Introduction
Artificial intelligence (AI) is a topic that’s becoming increasingly hard to avoid, but one we should all be aware of. It’s not a new idea, but rapid technological advancement is bringing it increasingly into our work and lives.
Our Ethics Committee and Youth Advisory Panel have come together to help cyber security professionals understand how to act ethically with AI. Below, you’ll find a primer on the current state of AI, in cyber security, ethics, regulation and industry practice, and practical advice for cyber security professionals and leaders navigating this new territory.
AI & Cyber Security
AI is not a new phenomenon in the world of computing; however, it has made significant and publicised advancements in recent years, with generative AI becoming accessible to the mainstream due to platforms such as ChatGPT, Google’s Gemini (formerly Bard) and others. These advancements come with a whole host of use cases across all industries including cyber security.
AI is a catch-all term for a variety of different areas of the domain including automation, Machine Learning (ML), cognitive computing and deep learning. The differences in maturity between these terminologies can be stark, with automation usually being a repetitive task that is scheduled to run at specified parts of the day using a piece of code or an algorithm. ML is often leveraged when looking at baselines and anomalous activity where it will learn from training data sets to then be implemented on live data to identify trends and patterns. The current ‘new’ advancement of Generative AI is moving away from analysing data and towards more human-like thinking with content generation. Most of the models leveraged in Generative AI models are trained on extensive datasets and are constantly learning from interactions with users.
Automation has been leveraged for a while to help combat the very common occurrence of burnout among cyber security professionals, according to Forrester, 66% experienced significant stress. One automation use case to leverage AI is implementing runbooks within Security Operations Centres (SOCs). SOCs often contain highly repetitive, time-critical activities that can add strain onto cyber professionals. Runbooks help to alleviate some of this by leveraging the criteria for a specific incident and only requiring human insight where necessary rather than through the end-to-end process. This has enabled some incidents in SOCs to now be remediated with no human insight required.

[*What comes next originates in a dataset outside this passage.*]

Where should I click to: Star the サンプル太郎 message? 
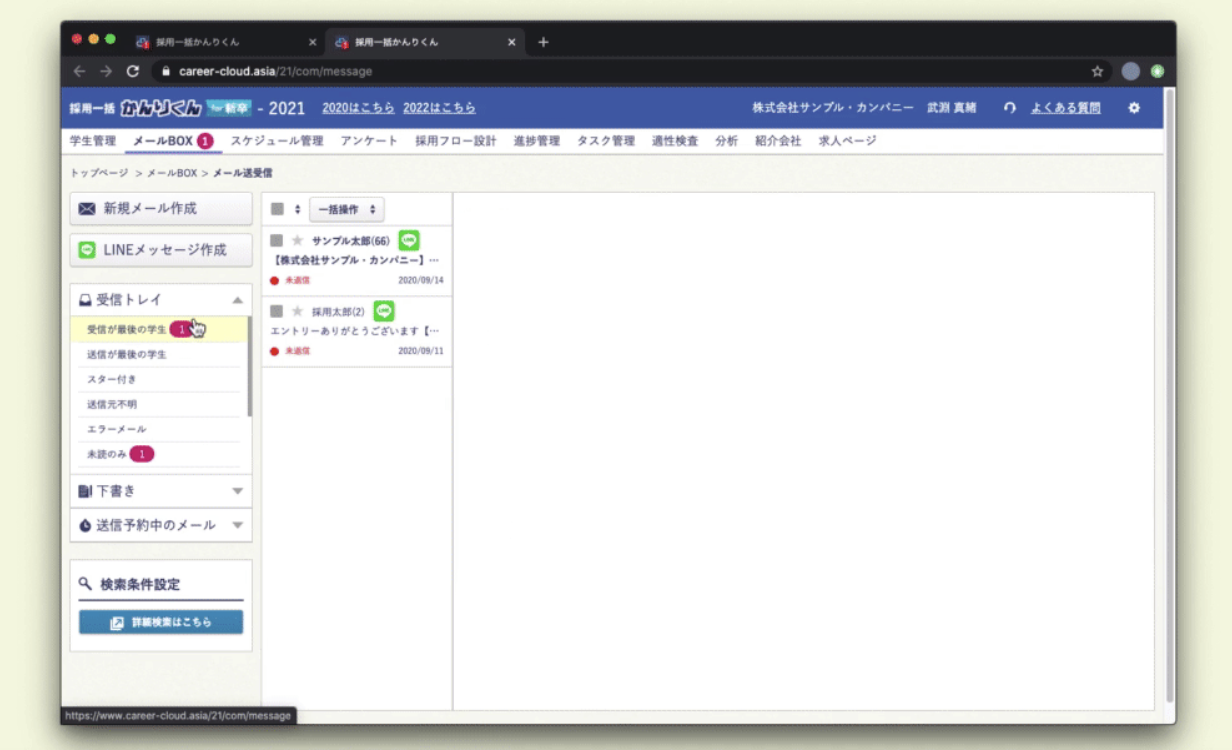[297, 241]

Often, following automation and runbooks is a need to be able to efficiently identify anomalous activity which moves away from the expected behaviour in a corporate digital environment, referred to as a baseline. Machine Learning (ML) can be a good option for this kind of requirement given the need to quickly identify any unusual actions happening in a corporate network. ML can be used to benchmark the usual activity that occurs day-to-day on the corporate network and then alert humans for anything that falls outside of this.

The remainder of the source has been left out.